- Born: Brian Douglas Bell 5 March 1930
- Died: 1 October 2016 (aged 86) Marlborough, New Zealand
- Employer: New Zealand Wildlife Service

= Brian Bell (ornithologist) =

New Zealand conservationist (1930–2016

Brian Douglas Bell (5 March 1930 – 1 October 2016) was a New Zealand environmental consultant and ornithologist.

Born in 1930, Bell grew up in Marlborough and Canterbury. Surrounded by hills, braided riverbeds, islands and rocky coasts, he soon became deeply interested in natural history.

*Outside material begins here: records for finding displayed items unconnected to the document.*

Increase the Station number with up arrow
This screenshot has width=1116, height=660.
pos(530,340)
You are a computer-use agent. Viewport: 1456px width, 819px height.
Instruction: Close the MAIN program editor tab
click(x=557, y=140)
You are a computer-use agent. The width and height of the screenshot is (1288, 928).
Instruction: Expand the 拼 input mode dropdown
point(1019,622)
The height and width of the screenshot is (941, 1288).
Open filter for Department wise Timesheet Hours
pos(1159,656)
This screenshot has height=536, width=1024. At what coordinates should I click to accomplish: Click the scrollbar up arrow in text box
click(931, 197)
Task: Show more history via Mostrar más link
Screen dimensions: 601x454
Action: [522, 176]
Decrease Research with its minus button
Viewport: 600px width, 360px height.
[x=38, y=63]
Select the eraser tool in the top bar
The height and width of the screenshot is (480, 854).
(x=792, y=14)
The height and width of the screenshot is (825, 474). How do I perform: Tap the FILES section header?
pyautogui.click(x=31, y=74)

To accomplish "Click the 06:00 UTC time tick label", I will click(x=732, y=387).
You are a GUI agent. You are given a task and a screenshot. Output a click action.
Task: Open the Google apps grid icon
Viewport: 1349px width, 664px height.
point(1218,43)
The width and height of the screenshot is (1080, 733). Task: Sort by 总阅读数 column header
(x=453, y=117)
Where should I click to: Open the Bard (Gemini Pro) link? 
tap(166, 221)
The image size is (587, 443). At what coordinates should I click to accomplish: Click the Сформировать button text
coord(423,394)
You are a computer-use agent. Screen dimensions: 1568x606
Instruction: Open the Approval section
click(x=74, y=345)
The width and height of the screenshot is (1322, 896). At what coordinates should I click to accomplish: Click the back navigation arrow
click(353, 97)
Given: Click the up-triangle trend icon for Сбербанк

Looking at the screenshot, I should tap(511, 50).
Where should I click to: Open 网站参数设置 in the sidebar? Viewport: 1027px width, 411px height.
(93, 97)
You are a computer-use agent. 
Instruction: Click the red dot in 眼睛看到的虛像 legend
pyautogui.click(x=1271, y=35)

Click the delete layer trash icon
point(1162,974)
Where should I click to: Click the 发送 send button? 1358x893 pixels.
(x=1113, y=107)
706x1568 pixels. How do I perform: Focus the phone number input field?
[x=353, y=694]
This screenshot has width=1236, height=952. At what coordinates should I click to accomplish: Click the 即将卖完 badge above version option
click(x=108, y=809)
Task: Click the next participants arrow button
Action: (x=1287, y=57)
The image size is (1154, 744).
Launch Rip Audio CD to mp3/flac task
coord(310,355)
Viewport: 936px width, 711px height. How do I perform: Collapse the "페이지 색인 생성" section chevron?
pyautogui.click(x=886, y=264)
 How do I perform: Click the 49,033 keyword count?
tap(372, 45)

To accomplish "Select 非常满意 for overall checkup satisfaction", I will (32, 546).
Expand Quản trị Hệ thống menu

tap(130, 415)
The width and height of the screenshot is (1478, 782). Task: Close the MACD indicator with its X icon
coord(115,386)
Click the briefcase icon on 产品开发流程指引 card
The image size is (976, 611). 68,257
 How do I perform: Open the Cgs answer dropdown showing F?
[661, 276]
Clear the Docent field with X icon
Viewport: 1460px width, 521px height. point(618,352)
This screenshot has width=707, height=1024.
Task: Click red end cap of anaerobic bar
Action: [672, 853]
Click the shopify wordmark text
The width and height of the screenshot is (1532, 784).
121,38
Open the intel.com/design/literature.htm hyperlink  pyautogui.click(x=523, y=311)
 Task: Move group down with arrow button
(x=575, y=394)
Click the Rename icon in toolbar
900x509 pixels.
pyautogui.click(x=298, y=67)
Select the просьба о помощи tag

He worked for the New Zealand Wildlife Service between 1957 and 1987 on the management and conservation of threatened species. Bell, along with Don Merton, was part of the ultimately unsuccessful attempt in 1964 to save the South Island snipe, the greater short-tailed bat, and the New Zealand bush wren from extinction after the invasion of Big South Cape Island by rats.

In the 1984 Queen's Birthday Honours, Bell was awarded the Queens Service Medal for public services. He was a member of the Royal Australasian Ornithologists Union (RAOU), and was elected a Fellow of the RAOU in 1990. He was president of the Ornithological Society of New Zealand (OSNZ) from 1972 to 1979, and again from 1989 to 1995. He was awarded the OSNZ Robert Falla Memorial Award in 1987, and elected a Fellow of the Ornithological Society of New Zealand in 1998.

Bell died in Marlborough on 1 October 2016.